Publié le: dim, nov 7th, 2010

7L & Esoteric – 1212

Des fois il suffit d’une petite étincelle pour passer de l’ombre à la lumière et toute proportion gardée le duo originaire de Boston 7L and Esoteric doivent s’auto-congratuler d’avoir eu l’ingéniosité d’user du sample de la série TV « Transformers » en 1996. Que l’on adhère ou non, cette prise de risque fut payante pour gagner une renommée consistance dans l’underground. 14 ans après, le duo est toujours là avec un CV assez éclectique variant entre écart électro, trip nippon et affiliation aux Army Of The Pharaohs. Avec un parcours tel, 7L and Esoteric sont à ranger dans la catégorie électron libre si bien que l’annonce d’un nouvel album du duo 1212 met certes l’eau à la bouche mais ne permet pas de spéculer sur le contenu sonore livré.

Nouvelle direction musicale certes mais la sagesse des années à parcourir les scènes du monde entier semble avoir calmé l’attrait pour le hors norme car si 1212 offre une nouvelle facette du duo c’est au travers un voyage dans le temps que 7L and Esoteric viennent rendre un hommage complet à l’art du boom bap. Idée plus qu’honorable quand une très subtile prise de conscience commence à agiter les neurones des mcs dans l’ensemble sur ce sujet. Pas de message subliminale dans ce 1212 puisque la tracklist offre bien 12 morceaux et un bonus.

Donc fini les trip à la con sur la vibe electro d’un goût plus que douteux et retour aux affaires avec une ligne plus rugueuse à la prod et un durcissement des prestations microphoniques. Après un constat relativement objectif sur Restrospects de leur carrière, on attaque directement sur un bon boom bap Run This tout droit sorti des mid 80′s accompagné par le talentueux Celph Titled (j’en mets une couche avant la chronique Nineteen Ninety Now) essai renouvelé sur Aneurysm malgré un résultat plus banal, dans une vibe un peu vintage The Handle ode au Basket avec l’illuminé Sadat X démontre que 7L malgré une hibernation musicale de 4 ans garde une certaine imagination (niveau sample on peut pas faire mieux pour répondre au thème de la chanson). On finit cette incursion dans les années 80 avec Not Shots et son sample très instable. Avec ce genre de vibe ça parle ou non, toujours est-il que l’exercice permet à Eso de mieux se lâcher sur une critique acerbe des dérives du mouvement (Young Money en prenant largement pour son grade ce qui ne risque pas de déplaire).
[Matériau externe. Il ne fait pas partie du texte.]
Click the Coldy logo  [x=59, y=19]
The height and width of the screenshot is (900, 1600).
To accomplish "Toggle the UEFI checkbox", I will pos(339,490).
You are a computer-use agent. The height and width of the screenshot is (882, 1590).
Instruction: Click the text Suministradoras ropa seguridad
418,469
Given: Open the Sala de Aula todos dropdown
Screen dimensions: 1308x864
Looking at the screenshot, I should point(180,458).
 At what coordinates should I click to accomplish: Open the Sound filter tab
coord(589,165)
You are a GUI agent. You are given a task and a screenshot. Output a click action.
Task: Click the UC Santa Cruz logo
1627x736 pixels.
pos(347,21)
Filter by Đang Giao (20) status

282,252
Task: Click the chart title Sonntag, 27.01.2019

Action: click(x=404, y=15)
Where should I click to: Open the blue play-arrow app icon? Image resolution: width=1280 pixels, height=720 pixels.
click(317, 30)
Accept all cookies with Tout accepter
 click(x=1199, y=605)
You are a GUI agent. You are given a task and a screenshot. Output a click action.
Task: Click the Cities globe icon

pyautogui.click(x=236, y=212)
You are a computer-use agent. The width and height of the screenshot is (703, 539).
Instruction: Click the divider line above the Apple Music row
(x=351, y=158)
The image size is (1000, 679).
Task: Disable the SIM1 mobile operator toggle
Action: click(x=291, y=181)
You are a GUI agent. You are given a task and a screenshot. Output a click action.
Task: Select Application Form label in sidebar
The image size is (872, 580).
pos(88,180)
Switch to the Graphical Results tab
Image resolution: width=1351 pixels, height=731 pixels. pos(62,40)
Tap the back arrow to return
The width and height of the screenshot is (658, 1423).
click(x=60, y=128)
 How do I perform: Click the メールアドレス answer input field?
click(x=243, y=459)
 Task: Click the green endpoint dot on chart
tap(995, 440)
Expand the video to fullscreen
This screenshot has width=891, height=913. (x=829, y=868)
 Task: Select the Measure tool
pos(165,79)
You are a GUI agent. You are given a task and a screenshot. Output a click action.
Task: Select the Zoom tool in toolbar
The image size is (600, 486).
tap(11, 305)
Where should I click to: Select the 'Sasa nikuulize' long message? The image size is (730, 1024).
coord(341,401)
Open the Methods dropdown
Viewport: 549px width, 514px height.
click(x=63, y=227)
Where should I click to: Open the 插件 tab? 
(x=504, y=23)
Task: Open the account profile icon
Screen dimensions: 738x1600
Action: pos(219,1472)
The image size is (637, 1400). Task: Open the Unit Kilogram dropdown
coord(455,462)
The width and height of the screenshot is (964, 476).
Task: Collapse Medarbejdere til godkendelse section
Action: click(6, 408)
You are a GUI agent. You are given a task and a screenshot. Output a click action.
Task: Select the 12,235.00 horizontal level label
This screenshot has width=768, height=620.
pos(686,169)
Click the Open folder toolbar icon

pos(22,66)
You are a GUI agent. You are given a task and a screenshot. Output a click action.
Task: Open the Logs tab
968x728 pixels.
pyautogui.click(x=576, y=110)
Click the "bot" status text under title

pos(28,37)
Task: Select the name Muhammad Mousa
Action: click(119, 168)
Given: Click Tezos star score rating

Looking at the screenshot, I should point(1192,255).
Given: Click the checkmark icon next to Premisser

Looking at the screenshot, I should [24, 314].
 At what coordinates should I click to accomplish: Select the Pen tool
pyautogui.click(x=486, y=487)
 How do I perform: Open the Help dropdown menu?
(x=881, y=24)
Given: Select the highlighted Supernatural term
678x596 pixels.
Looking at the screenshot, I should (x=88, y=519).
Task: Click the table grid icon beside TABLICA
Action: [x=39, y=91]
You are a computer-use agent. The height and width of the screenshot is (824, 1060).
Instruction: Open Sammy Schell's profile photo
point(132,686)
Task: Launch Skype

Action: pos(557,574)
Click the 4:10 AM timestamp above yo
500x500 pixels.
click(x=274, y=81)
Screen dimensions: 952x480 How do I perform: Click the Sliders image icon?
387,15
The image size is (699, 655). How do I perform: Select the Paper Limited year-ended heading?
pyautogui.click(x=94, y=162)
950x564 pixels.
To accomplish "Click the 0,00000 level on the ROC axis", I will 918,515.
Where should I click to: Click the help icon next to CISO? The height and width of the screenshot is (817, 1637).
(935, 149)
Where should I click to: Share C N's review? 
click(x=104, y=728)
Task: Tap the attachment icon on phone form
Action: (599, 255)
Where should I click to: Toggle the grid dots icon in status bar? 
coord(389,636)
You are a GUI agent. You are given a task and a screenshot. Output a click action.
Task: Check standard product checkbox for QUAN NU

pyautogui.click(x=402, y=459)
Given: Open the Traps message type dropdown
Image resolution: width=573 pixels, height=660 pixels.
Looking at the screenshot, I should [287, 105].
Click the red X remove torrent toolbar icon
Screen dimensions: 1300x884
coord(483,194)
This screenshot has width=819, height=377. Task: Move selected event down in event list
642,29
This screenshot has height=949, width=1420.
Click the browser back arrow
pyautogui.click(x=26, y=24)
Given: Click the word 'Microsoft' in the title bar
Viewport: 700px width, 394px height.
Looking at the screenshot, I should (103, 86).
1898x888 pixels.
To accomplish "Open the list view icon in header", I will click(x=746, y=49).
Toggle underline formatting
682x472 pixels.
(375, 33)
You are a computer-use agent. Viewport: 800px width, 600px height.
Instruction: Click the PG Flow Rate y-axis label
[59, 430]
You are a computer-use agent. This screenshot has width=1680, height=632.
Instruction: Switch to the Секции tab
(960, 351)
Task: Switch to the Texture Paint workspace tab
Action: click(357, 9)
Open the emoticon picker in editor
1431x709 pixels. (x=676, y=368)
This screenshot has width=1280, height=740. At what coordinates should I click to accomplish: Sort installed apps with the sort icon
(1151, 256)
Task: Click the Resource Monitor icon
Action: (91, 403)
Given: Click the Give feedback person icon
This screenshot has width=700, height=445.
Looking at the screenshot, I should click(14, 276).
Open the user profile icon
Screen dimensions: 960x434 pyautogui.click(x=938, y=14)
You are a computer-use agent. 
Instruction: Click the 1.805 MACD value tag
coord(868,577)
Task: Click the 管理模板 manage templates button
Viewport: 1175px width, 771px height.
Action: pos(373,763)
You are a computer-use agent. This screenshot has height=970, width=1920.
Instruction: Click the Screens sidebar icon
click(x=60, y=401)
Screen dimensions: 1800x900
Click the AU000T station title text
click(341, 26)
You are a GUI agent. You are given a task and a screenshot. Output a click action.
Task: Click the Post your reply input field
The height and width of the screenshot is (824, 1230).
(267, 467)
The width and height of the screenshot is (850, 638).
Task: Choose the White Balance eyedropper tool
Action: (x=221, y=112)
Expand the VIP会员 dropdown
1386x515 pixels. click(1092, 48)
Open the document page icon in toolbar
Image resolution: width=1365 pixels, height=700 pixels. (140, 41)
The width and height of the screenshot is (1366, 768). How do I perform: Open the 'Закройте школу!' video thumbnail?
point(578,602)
L’album regorge d’une palanquée de guest de premier choix et pouvoir entendre Inspectah Deck kickait sur l’hommage à GURU 12th Chamber produite par 7L conforte dans l’idée que le membre du Clan doit absolument s’acheter de nouvelles oreilles avant la possible sortie d’un nouveau solo… Evidence et ALC (très bon verse) se joignent à la fête sur Drawbar 1-2 tellement ALCienne dans le sample qu’on est assez surpris d’apprendre que le mérite revient à DC The MIDI Alien. Dans tout les cas le résultat est une franche réussite. Inévitable, le débarquement tout en douceur et légéreté de Vinnie Paz, Reef The Lost Cauze et Ill Bill sur Bare Knuckle Boxing, so Grimy 7L !!! Pas besoin d’épiloguer des heures pour les anti AOTP passez votre chemin pour les autres savourez le spittin de bourrin rageur de la troupe.

Si par passage, les intonations vocales d’Eso vous font penser à Jay-Z, I Hate Flying vous confortera, toujours est-il que la vibe plus actuelle de cette track colle parfaitement à la narration du mc. On reste dans cette période avec le très étonnant New Rapper (quelle idée d’aller taper dans des cuts pop cramés alors que le sample faisait largement l’affaire) et on finit avec The Most RottenStatik Selectah excelle dans ce qu’il sait le mieux faire : les scratchs. ZOO est donc la bonus track pour les achats en format digital et c’est dommage car elle avait largement sa place dans la tracklist d’origine.

Encore une bonne fournée fournie par le duo de Boston, aussi éclectique que les deux protagonistes sont barrés 1212 rend un hommage plus qu’agréable à l’art du Boom Bap à l’aide de guests plus que consistant, un album qui tourne agréablement bien et qui ne finira pas dans la fosse commune des albums inutiles et sans saveurs déjà bien remplie en cette année 2010.